[ASSIGNMENT]
From the first line to the last, output the records exactly and drop any images.

[RECORDS FOR THE TASK]
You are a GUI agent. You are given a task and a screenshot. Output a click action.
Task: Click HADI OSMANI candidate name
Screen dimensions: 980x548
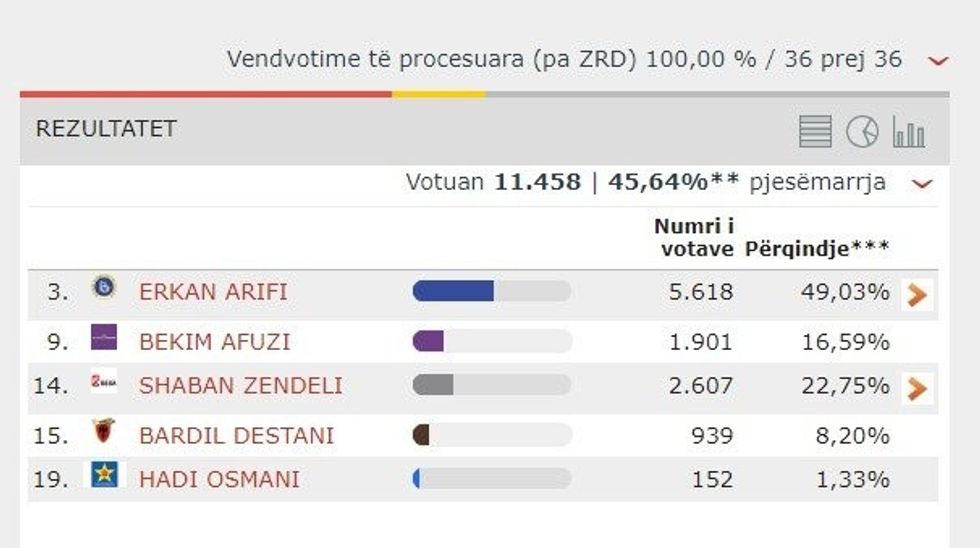tap(219, 480)
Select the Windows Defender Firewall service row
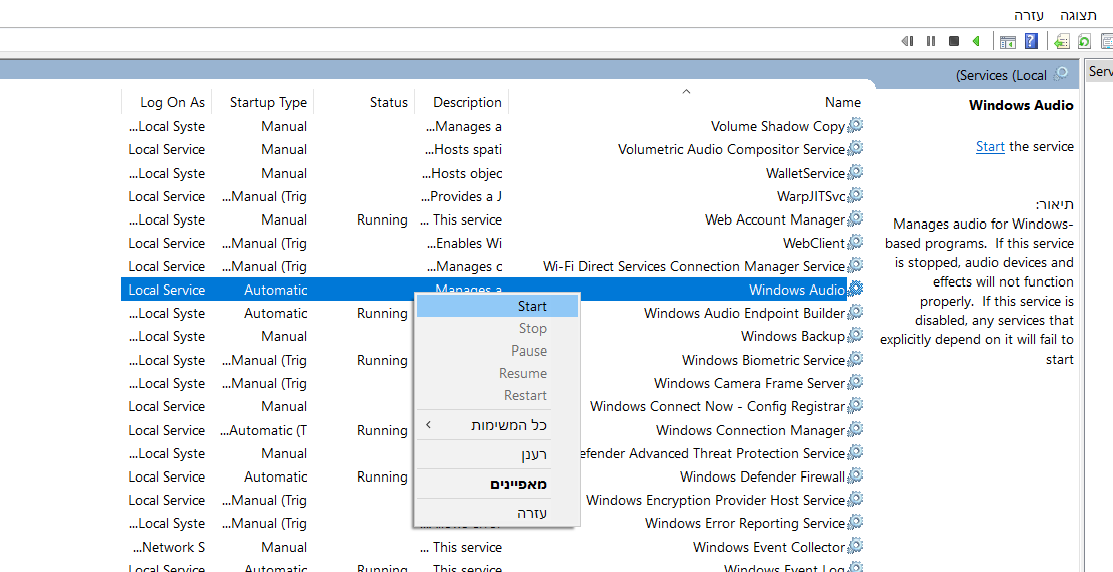Image resolution: width=1113 pixels, height=572 pixels. pos(762,477)
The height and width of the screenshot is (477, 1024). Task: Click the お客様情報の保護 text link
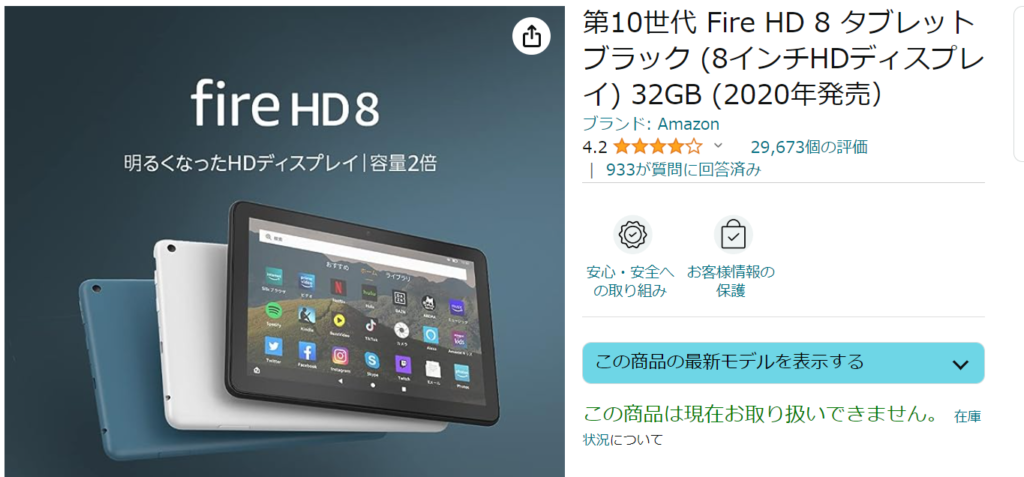pyautogui.click(x=731, y=282)
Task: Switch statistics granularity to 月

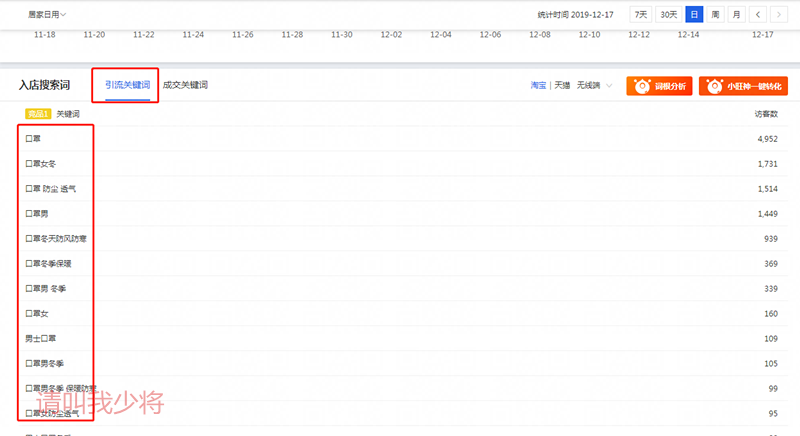Action: pyautogui.click(x=736, y=14)
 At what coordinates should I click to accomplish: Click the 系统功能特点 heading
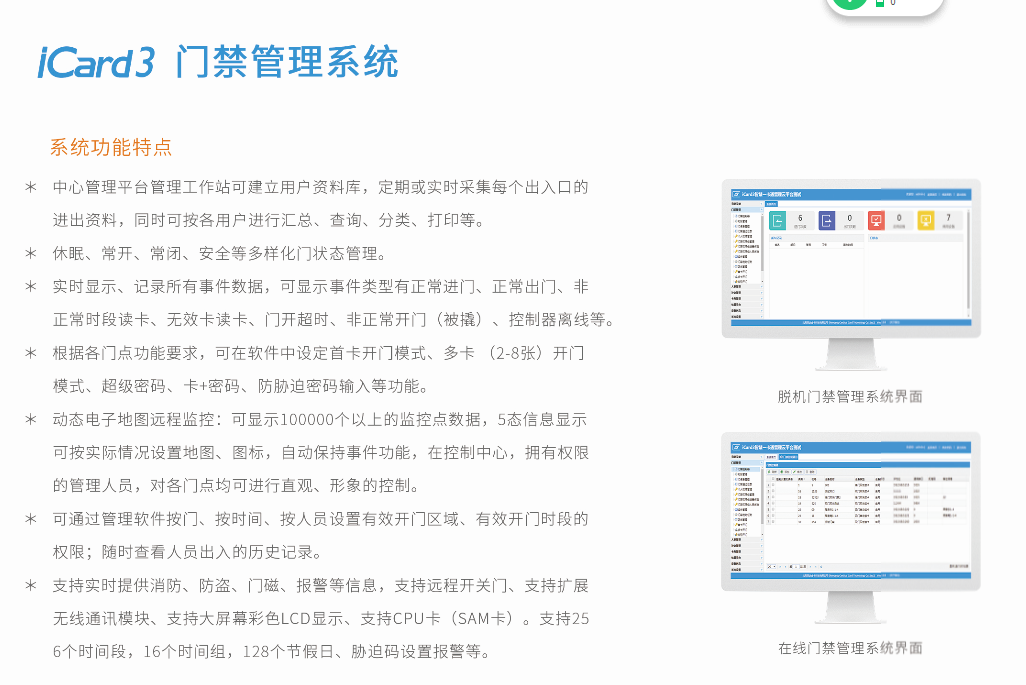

[RESULT FOR THIS EXERCISE]
You are a GUI agent. You are given a task and a screenshot. Output a click action.
Task: Click HADI OSMANI candidate name
Screen dimensions: 980x548
tap(219, 480)
Select the Windows Defender Firewall service row
Image resolution: width=1113 pixels, height=572 pixels. pos(762,477)
The height and width of the screenshot is (477, 1024). Task: Click the お客様情報の保護 text link
pyautogui.click(x=731, y=282)
Task: Switch statistics granularity to 月

Action: pyautogui.click(x=736, y=14)
 At what coordinates should I click to accomplish: Click the 系统功能特点 heading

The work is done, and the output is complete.